= Task description =
Search the records below for the string "will" and report only the number of lines that contain it.

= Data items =
********************

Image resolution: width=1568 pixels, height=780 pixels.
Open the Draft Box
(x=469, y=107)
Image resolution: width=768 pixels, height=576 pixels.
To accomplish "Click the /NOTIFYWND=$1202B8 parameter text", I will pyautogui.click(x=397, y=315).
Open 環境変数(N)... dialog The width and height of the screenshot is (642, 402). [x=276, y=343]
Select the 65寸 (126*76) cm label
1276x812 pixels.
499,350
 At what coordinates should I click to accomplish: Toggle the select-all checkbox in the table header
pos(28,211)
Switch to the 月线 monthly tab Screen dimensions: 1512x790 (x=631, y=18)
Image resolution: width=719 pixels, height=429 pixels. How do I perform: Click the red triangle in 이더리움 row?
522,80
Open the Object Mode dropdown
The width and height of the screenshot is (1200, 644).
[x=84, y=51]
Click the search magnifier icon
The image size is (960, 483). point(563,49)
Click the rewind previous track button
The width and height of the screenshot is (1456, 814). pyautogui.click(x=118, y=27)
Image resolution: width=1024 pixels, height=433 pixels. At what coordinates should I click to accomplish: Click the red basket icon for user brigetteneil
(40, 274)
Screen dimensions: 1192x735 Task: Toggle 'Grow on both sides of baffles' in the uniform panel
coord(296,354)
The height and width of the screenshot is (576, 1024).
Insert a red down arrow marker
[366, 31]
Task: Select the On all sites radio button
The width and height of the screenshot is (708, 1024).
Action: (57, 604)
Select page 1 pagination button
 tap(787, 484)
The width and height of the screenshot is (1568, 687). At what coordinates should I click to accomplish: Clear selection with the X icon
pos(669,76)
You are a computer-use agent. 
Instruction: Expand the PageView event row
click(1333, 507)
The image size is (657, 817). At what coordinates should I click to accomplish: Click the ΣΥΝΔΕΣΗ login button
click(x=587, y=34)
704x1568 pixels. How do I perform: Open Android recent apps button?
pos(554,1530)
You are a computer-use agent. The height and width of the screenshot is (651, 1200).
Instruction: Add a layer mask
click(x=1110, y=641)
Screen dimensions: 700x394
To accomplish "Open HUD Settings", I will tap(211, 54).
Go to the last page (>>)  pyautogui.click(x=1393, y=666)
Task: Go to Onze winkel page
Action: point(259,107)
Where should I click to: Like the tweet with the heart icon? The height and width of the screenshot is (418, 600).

********************

= Exercise output =
2